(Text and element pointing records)
· · · ·

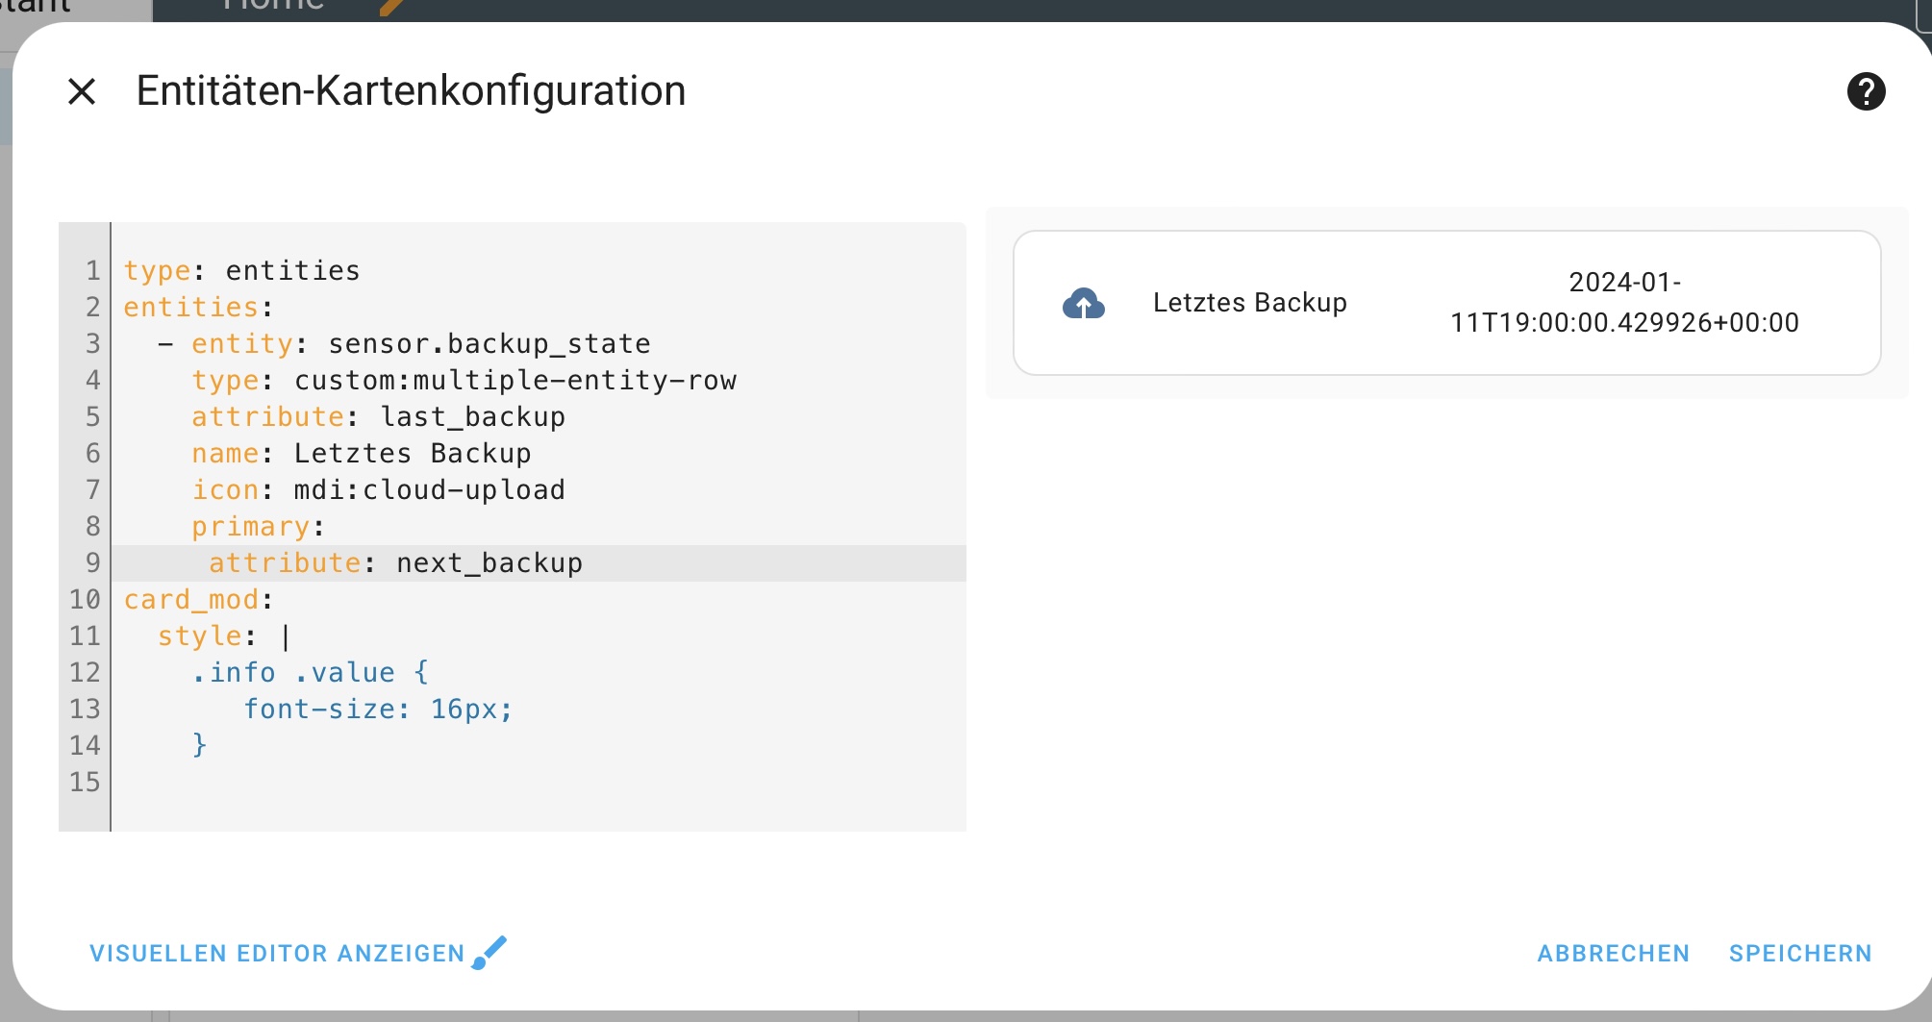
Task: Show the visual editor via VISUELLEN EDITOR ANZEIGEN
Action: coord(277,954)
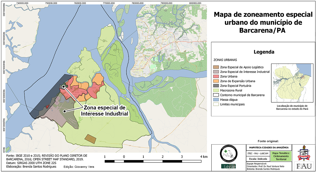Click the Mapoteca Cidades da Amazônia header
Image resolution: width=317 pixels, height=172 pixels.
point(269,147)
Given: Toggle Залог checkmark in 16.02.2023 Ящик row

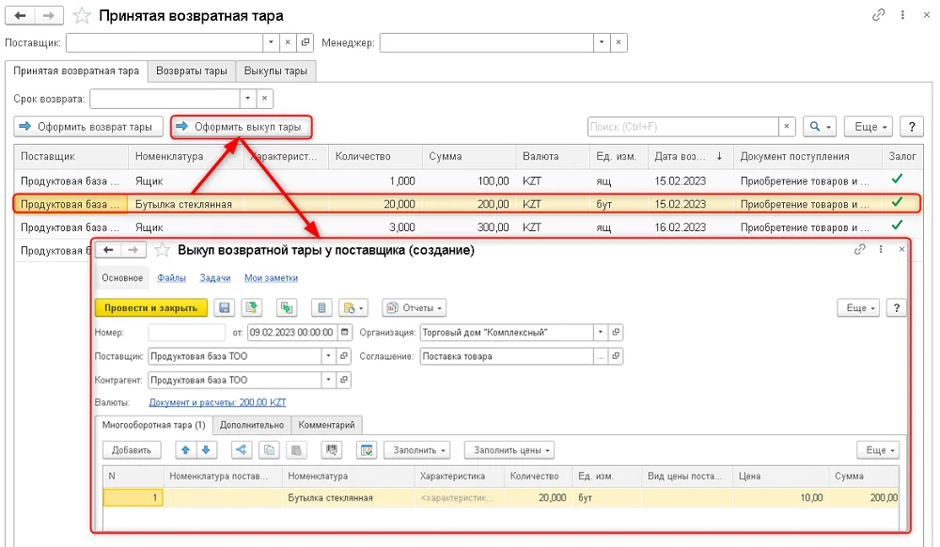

· · · ·

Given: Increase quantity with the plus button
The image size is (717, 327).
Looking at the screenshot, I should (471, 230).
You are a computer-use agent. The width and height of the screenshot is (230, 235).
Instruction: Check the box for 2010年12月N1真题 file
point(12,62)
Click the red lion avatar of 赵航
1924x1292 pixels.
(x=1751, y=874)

· · · ·

• Task goal:
Count how many lines in the entries above contain the string "width". Reply with only the number.

• Written solution:
2